La madre sospira, triste al pensiero di ciò che sta per dire.

«Bambina mia, è vero che desideravo da tempo di poter tornare alla vecchia realtà, a respirare all’aria aperta, a sperimentare gli effetti del clima sulla mia pelle… Ma non ho mai pensato che lo scotto da pagare fosse quello di perdere mia figlia. Io ti ho sempre voluto bene, ma adesso mi rendo conto di averti persa ormai diversi anni fa.»

«Mamma, cosa stai dicendo?»

«Sto dicendo che avevi l’occasione di fare qualcosa di meraviglioso per l’umanità intera, invece hai compromesso l’economia ed il futuro di diverse nazioni nel mondo per sistemare te stessa ed i tuoi futuri eredi. Cosa c’è di diverso fra te e Harold Johnson?»

«Starai scherzando, spero: lui ha avvelenato il pianeta!»

«Certo, ma quando nei prossimi decenni i popoli del pianeta piomberanno nel caos a causa delle guerre e delle migrazioni conseguenti alla tua estorsione, che ha aggravato i sacrifici enormi che già erano stati fatti per uscire dalla prima crisi, tu dove sarai? Sulla Luna con il tuo amico Harold, magari in una bella villa sotto ad una bolla tutta tua?»

«Non ti permetto di parlarmi così, ho fatto tutto questo per te! Hai capito? Non vedrai un centesimo!»

«Non voglio nulla, piccola. Rivorrei solo mia figlia, ma temo che ormai sia troppo tardi. Abbi cura di te.»
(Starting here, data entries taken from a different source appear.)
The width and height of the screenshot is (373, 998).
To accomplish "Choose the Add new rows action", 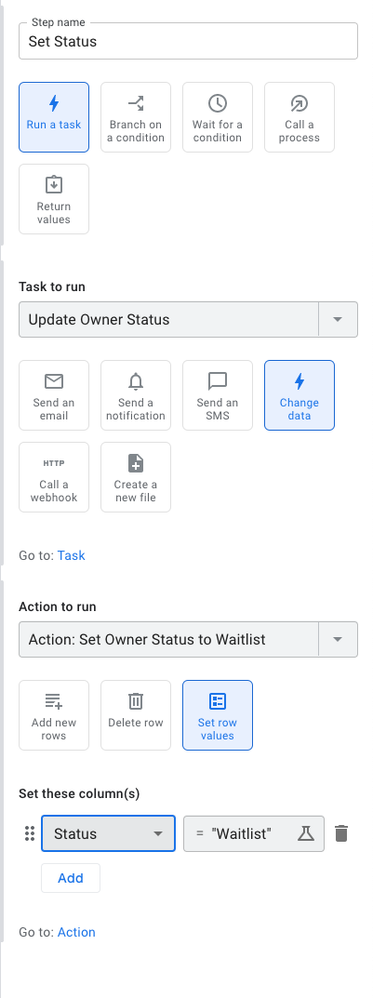I will click(x=54, y=715).
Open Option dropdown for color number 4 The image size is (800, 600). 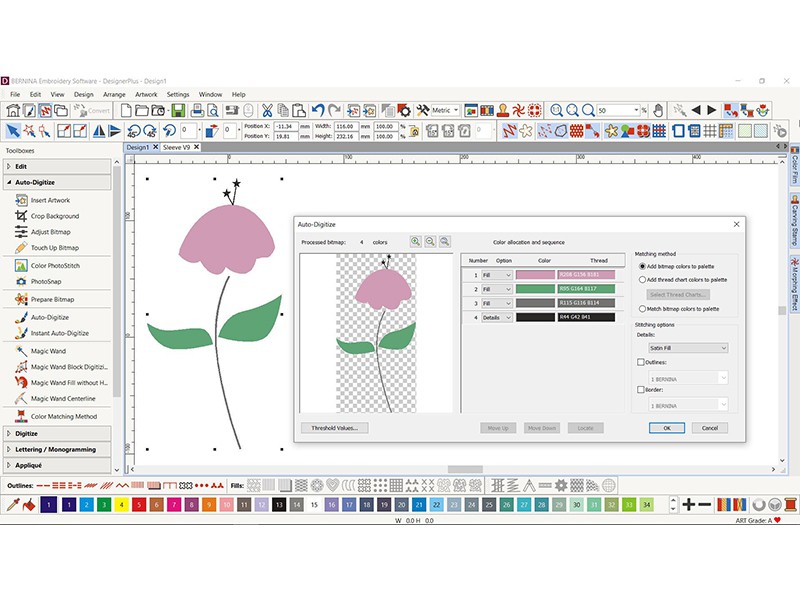(497, 317)
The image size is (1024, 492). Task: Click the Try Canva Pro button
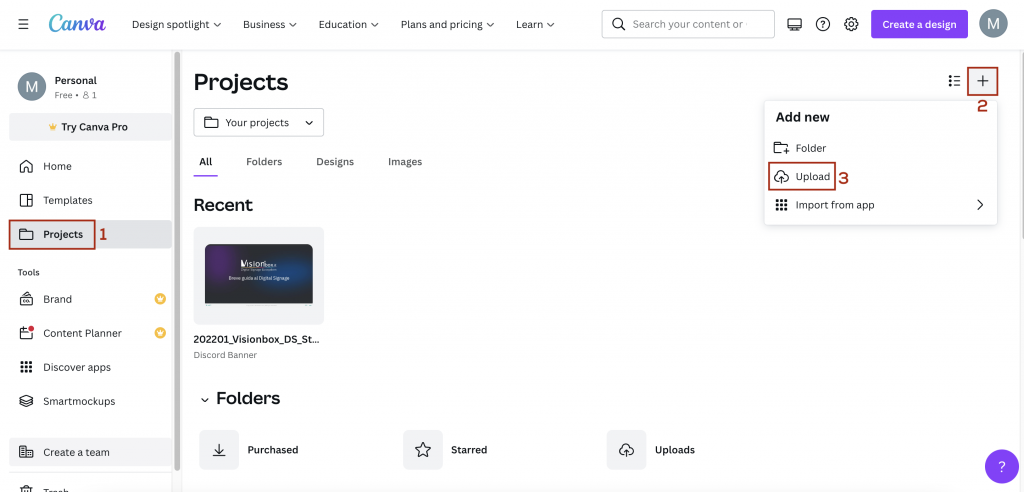(90, 127)
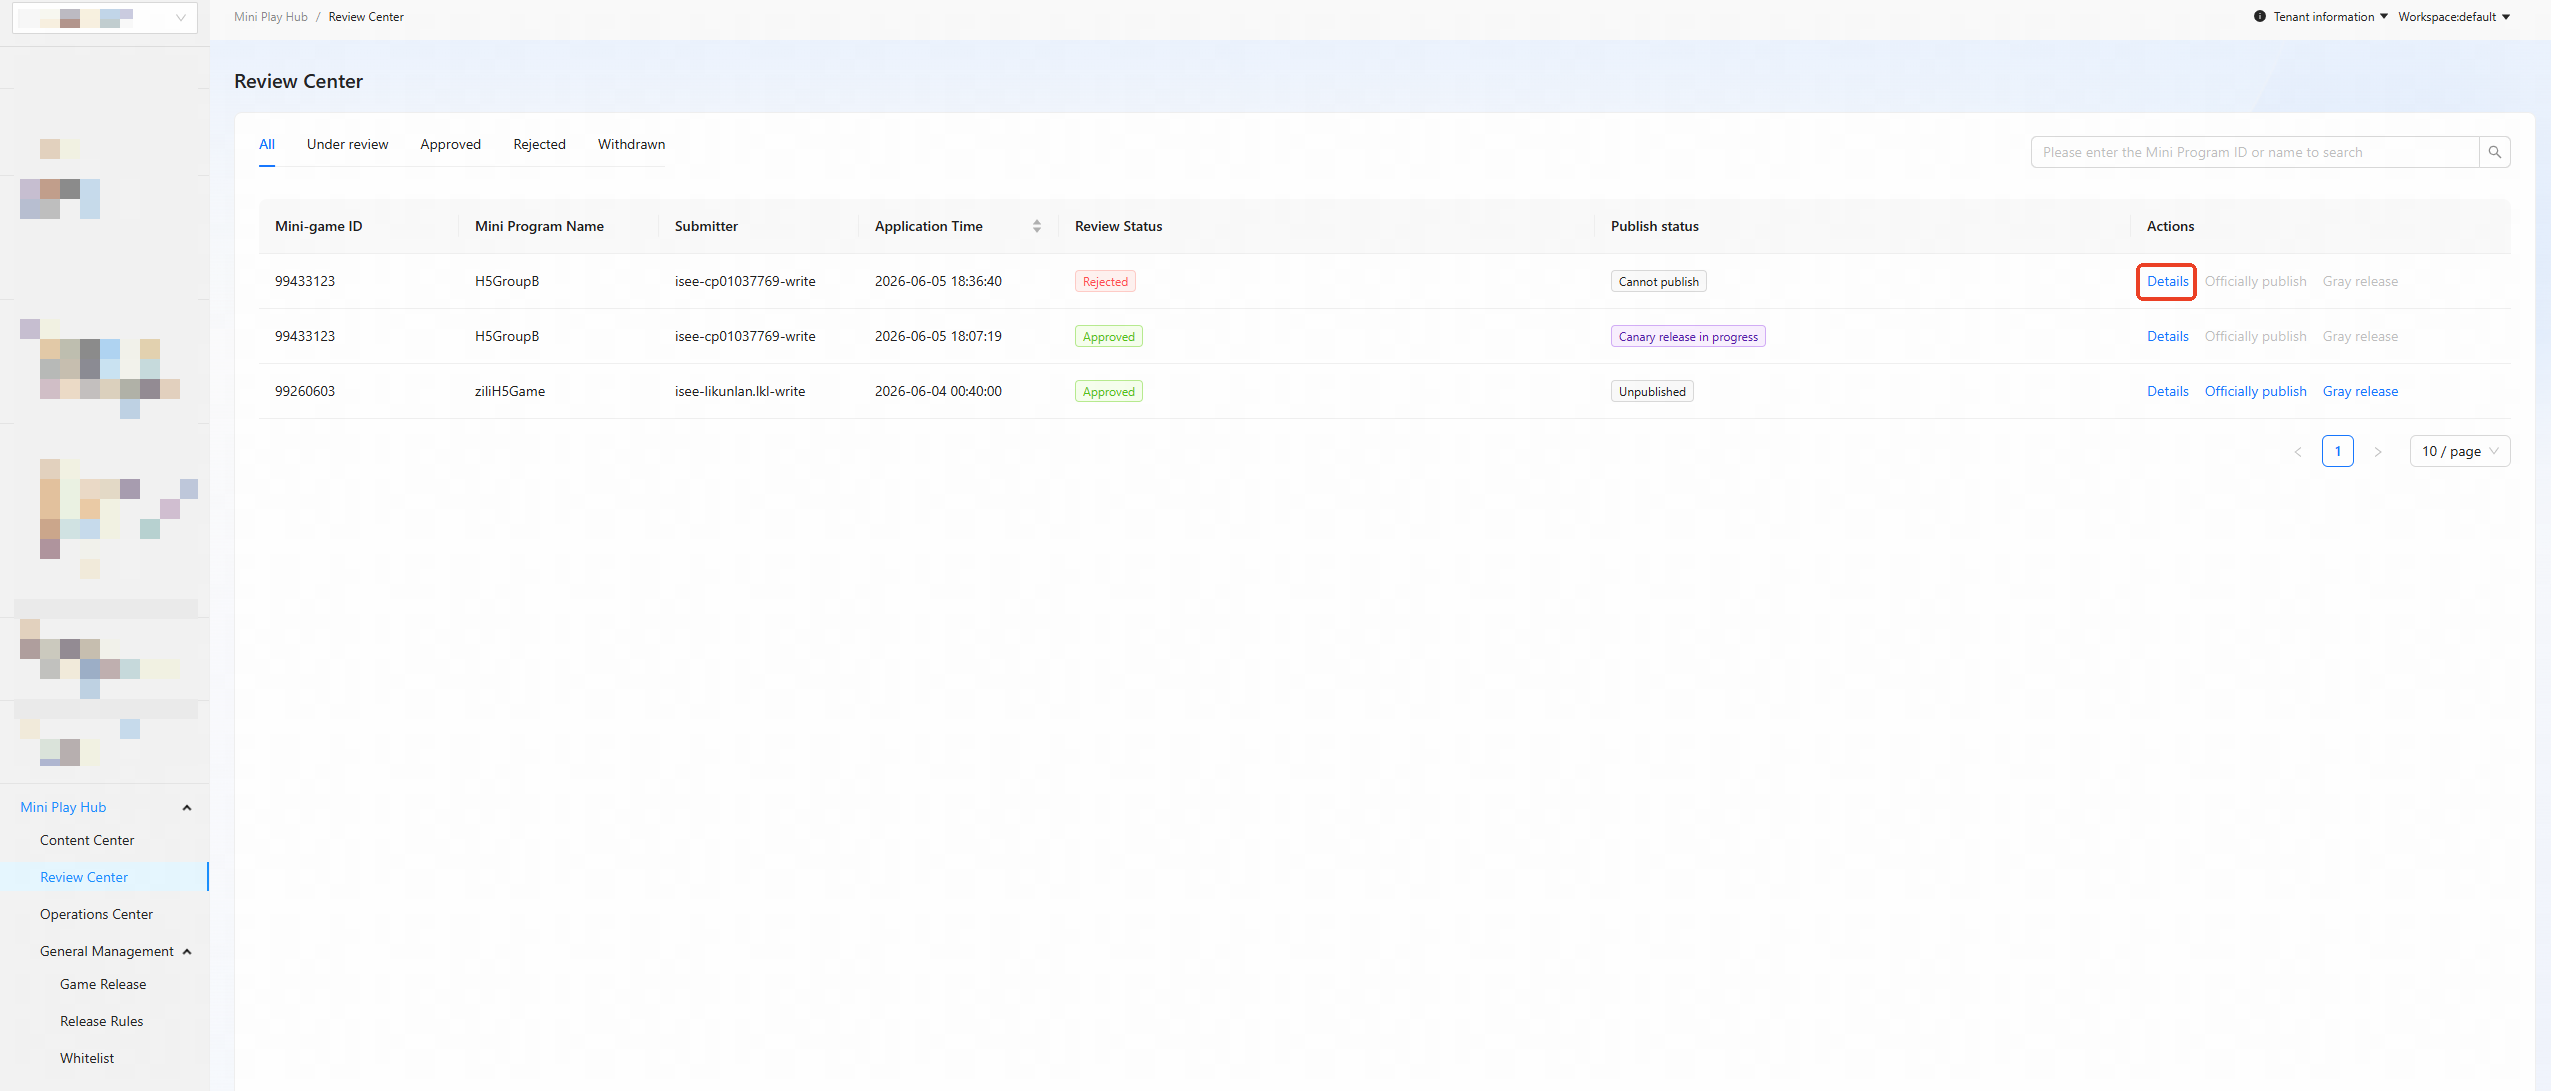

Pronunciare quelle ultime parole è stato difficilissimo, tuttavia Sara sa perfettamente che se potrà esserci un futuro diverso per Martina, dovrà essere sua figlia a costruirlo, guardando dentro sé stessa e cogliendo la portata delle sue azioni.

Per lei, l’unica considerazione che le permette di guardare con ottimismo al futuro è che, nonostante tutto, anche questa volta l’umanità è riuscita a rimediare ai propri errori, garantendo di nuovo un futuro alle prossime generazioni. Non sarà semplice né sereno, ma non ha dubbi sul fatto che anche gli uomini del decenni a venire sapranno rimboccarsi le maniche e trovare soluzioni per i problemi del mondo.